* **Extracted entries**
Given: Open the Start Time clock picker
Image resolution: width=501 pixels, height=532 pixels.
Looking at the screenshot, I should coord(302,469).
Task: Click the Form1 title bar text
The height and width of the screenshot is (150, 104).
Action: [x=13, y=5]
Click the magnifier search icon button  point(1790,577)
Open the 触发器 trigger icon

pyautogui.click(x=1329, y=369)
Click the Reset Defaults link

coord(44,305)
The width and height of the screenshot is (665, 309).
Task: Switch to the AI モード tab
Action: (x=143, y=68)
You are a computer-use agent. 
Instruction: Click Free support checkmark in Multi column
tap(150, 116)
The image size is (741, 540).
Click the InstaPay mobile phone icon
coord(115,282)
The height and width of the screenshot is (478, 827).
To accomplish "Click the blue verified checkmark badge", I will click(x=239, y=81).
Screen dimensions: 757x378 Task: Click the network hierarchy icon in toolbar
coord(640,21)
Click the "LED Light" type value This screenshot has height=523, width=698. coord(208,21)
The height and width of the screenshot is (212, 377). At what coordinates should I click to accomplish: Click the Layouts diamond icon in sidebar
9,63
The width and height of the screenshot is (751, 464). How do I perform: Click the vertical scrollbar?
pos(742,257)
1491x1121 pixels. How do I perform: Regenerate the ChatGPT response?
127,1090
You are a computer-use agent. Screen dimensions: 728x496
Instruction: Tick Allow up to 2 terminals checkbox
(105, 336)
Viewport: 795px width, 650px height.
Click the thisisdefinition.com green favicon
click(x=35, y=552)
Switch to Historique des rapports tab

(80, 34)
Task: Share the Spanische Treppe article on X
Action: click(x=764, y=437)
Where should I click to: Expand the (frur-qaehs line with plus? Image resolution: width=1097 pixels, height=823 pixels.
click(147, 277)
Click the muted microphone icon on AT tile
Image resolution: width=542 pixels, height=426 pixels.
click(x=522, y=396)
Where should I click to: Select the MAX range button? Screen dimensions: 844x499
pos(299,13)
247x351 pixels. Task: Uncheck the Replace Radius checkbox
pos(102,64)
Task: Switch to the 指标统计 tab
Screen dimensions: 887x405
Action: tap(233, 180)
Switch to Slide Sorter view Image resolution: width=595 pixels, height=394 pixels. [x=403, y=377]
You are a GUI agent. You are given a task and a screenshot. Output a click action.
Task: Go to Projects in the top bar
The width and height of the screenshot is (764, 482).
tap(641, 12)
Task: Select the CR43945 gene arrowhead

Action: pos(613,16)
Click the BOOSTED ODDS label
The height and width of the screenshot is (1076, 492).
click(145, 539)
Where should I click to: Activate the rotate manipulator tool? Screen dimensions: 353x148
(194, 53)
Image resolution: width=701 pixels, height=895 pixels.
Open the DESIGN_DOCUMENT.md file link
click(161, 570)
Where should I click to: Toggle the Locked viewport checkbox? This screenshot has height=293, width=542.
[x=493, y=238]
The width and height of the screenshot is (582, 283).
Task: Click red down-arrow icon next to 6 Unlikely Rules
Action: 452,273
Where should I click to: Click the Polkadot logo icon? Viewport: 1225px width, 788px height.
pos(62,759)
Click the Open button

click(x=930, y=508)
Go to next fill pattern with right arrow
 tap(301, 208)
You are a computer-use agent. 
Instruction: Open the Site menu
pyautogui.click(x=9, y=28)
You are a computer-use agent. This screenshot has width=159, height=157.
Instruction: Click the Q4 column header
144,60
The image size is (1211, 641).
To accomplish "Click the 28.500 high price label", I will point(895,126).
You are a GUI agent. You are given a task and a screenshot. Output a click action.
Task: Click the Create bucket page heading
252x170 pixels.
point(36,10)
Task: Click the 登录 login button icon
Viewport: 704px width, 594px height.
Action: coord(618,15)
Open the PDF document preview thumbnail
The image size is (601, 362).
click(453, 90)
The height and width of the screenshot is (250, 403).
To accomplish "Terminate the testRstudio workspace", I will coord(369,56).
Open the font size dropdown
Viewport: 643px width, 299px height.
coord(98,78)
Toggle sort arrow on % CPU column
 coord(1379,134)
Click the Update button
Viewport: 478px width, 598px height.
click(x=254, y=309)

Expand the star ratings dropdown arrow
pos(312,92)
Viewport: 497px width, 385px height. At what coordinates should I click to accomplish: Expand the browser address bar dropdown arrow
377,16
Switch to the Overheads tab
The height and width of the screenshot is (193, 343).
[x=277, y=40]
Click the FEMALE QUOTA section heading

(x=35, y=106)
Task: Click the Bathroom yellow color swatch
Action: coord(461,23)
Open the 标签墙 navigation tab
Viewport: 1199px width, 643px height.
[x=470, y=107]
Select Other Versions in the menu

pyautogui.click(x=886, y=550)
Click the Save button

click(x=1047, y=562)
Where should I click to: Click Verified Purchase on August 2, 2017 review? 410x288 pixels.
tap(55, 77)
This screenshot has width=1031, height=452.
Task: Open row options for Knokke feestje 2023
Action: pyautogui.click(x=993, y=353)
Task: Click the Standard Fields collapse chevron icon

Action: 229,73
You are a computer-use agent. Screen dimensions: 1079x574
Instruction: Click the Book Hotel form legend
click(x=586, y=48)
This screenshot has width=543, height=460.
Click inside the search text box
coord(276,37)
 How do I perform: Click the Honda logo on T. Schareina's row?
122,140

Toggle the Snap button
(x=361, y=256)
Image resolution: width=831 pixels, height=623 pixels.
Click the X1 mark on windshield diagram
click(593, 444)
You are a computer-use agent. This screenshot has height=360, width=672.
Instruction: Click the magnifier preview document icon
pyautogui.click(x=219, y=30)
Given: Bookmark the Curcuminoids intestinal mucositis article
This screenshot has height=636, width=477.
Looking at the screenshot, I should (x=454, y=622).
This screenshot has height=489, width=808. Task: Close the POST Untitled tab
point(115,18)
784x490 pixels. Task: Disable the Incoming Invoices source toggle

* **Exercise aim**
The answer is the lines above between the line holding "The height and width of the screenshot is (212, 377)." and the line holding "Switch to Slide", inclusive, each written out exactly, and no others.

* **Completed exercise**
The height and width of the screenshot is (212, 377). At what coordinates should I click to accomplish: Click the Layouts diamond icon in sidebar
9,63
The width and height of the screenshot is (751, 464). How do I perform: Click the vertical scrollbar?
pos(742,257)
1491x1121 pixels. How do I perform: Regenerate the ChatGPT response?
127,1090
You are a computer-use agent. Screen dimensions: 728x496
Instruction: Tick Allow up to 2 terminals checkbox
(105, 336)
Viewport: 795px width, 650px height.
Click the thisisdefinition.com green favicon
click(x=35, y=552)
Switch to Historique des rapports tab

(80, 34)
Task: Share the Spanische Treppe article on X
Action: click(x=764, y=437)
Where should I click to: Expand the (frur-qaehs line with plus? Image resolution: width=1097 pixels, height=823 pixels.
click(147, 277)
Click the muted microphone icon on AT tile
Image resolution: width=542 pixels, height=426 pixels.
click(x=522, y=396)
Where should I click to: Select the MAX range button? Screen dimensions: 844x499
pos(299,13)
247x351 pixels. Task: Uncheck the Replace Radius checkbox
pos(102,64)
Task: Switch to the 指标统计 tab
Screen dimensions: 887x405
Action: tap(233, 180)
Switch to Slide Sorter view Image resolution: width=595 pixels, height=394 pixels. [x=403, y=377]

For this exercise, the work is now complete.